Tasks to carry out:
1. According to the text on the Németi clan, who was the first known member of the kindred?
2. Pick up the article on the Németi clan after its last sentence and keep writing it.

Document text:
+-------+

- Country: Kingdom of Hungary
- Dissolution: 14th century
- Cadet branches: House of Istvánffy

= Németi (genus) =

Hungarian clan name

Németi (Nemty or Nempty) was a minor gens (Latin for "clan"; nemzetség in Hungarian) in the Kingdom of Hungary, which possessed lands in the southern parts of Transdanubia, mainly Baranya and Valkó counties. The Istvánffy family descended from this clan.

==History==
The ancient seat of the kindred was Németi (present-day a borough of Szalánta) which laid south to Pécs in Baranya County. It is possible that Nemetin near Osijek, Croatia perpetuated also the name of the clan.

The first known member of the kindred was Endre (Hendre), who served as ispán of Valkó County in 1240. He married an unidentified daughter of a certain Bökény. In that year, Endre represented his father-in-law in a lawsuit for the estates Heyreh and Luder in Valkó County.

===Vajszló branch===
During the first Mongol invasion of Hungary, brothers James (I) and Ambrose fought against the Mongols. Both of them escorted the fleeing Béla IV of Hungary to the Dalmatian coast following the disastrous Battle of Mohi in April 1241. James (also known as Abosk) was killed in one of clashes in 1242, which occurred amidst the withdrawal of Mongols from Hungary. Béla IV donated a portion in Vajszló in Baranya County to Ambrose for their loyalty and military service in 1244, separating the land from the accessories of the fort of Kovászd (Quazd).

Nicholas (I), the son of Ambrose requested the confirmation of this donation letter from Duke Stephen, co-ruler of the kingdom, in 1268. Nicholas and his brother James (II) participated in the Bohemian–Hungarian War in 1273. As a result, Ladislaus IV of Hungary also confirmed their right of ownership over Vajszló in that year. Upon the request of James (II), Andrew III of Hungary also confirmed the donation in 1295. The Németi clan was involved in a lengthy lawsuit over Vajszló against the Dominican nunnery of Rabbits' Island, lasted from 1295 to 1384.

James (II) sued his relatives, Hector and Csák (see below), for partly the dower of his late mother. In 1296, the parties settled their relationship, Hector and Csák handed over their estates in Zselizkeresztúr (north of Szigetvár), Szentgál, Vajszló and Raven to James, who was also mentioned as a neighboring landowner near Geresd in 1312. By that time, James became a familiaris of John Kőszegi, who dominated southern Transdanubia de facto independently of the king. In this capacity, he functioned as vice-ispán of Baranya County in the 1310s. His three sons were Ladislaus, John and Nicholas (II). The former acted as oath taker for Peter Siklósi (from the gens Kán) during a lawsuit in 1330. John acted as an arbiter in the litigation process between the Siklósi and Dersfi families in 1355. James (III), the son of Nicholas (II) took the litigation for Vajszló against the Dominican nuns from 1360 to 1384.

+-------+

Data extract:
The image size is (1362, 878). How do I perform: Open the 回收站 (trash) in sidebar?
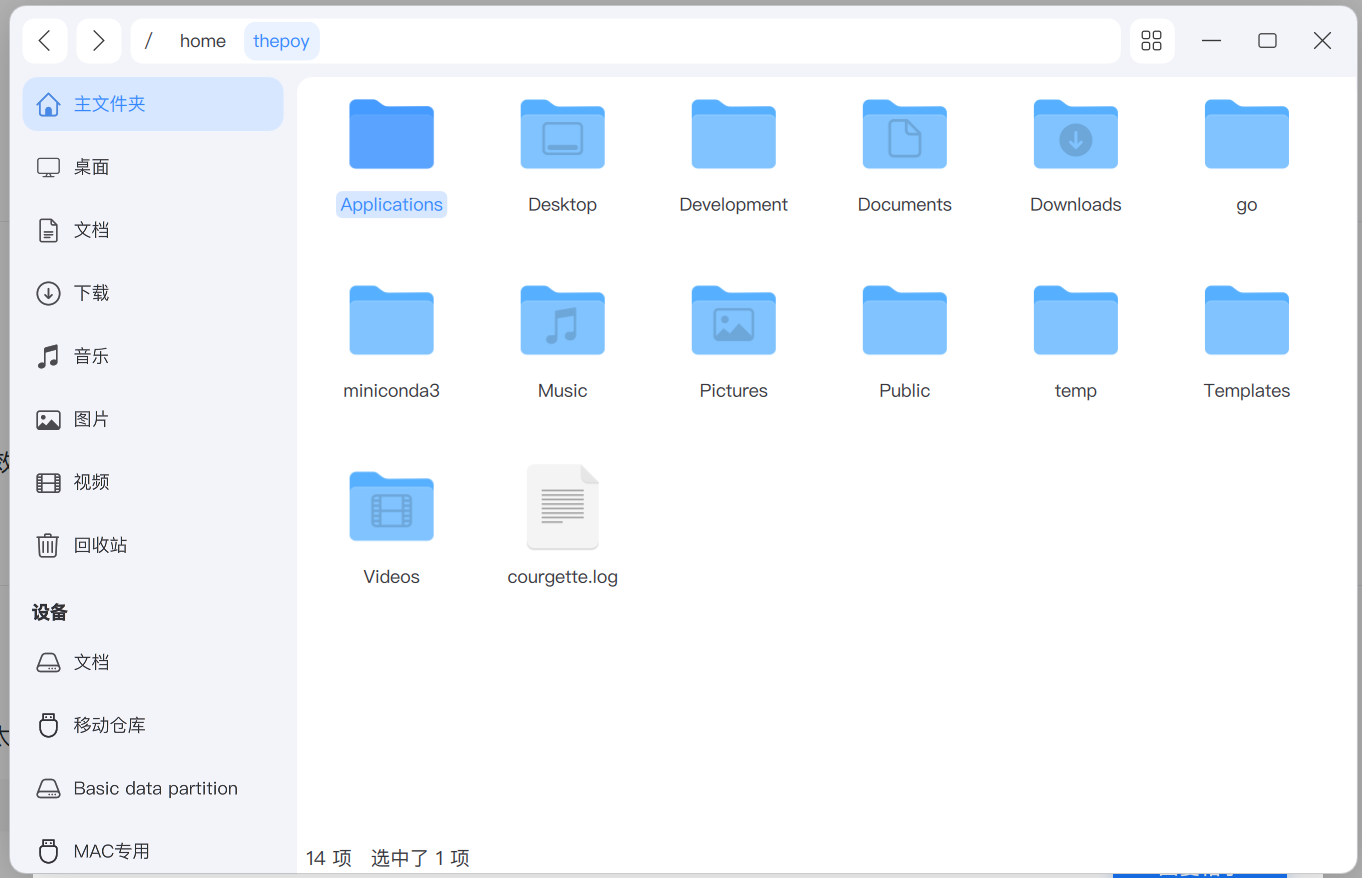[100, 544]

+-------+

Answers provided:
1. Endre (Hendre), who served as ispán of Valkó County in 1240.

2.
John, son of Stephen from the Németi kindred served as vice-ispán of Baranya County in 1404 and vice-ispán of Valkó County in 1405, as a familiaris of John Maróti.

- Family tree

- N
  - James I (or Abosk; fl. 1241–1242†)
  - Ambrose (fl. 1241–1244)
    - Nicholas I (fl. 1268–1273)
    - James II (fl. 1273–1312)
      - Ladislaus (fl. 1330)
      - John (fl. 1322–1355)
      - (?) Nicholas II
        - James III (fl. 1360–1384)

===Fülöp branch===
Hilary, the first known member of this branch is known only by name. His son Arnót or Arnold (I) was granted the portion in Fülöp (or Fülöpfölde) near Sárok by King Ladislaus IV in 1280. The estate previously belonged to the property of Arnold's brother-in-law Benedict, who died without descendants. In exchange for the estate, Arnold (I) had to pay the dower to his unidentified sister. Along with several other nobles in the region, he acted as an arbiter in a lawsuit regarding Šag (Ság) in 1296. He mediated the aforementioned reconciliation between his relatives James (II) and the sons of Herbord in the same year. His son Benedict and his grandson Paul sold the estate Fülöp to a Cuman chieftain Kurgona in 1320.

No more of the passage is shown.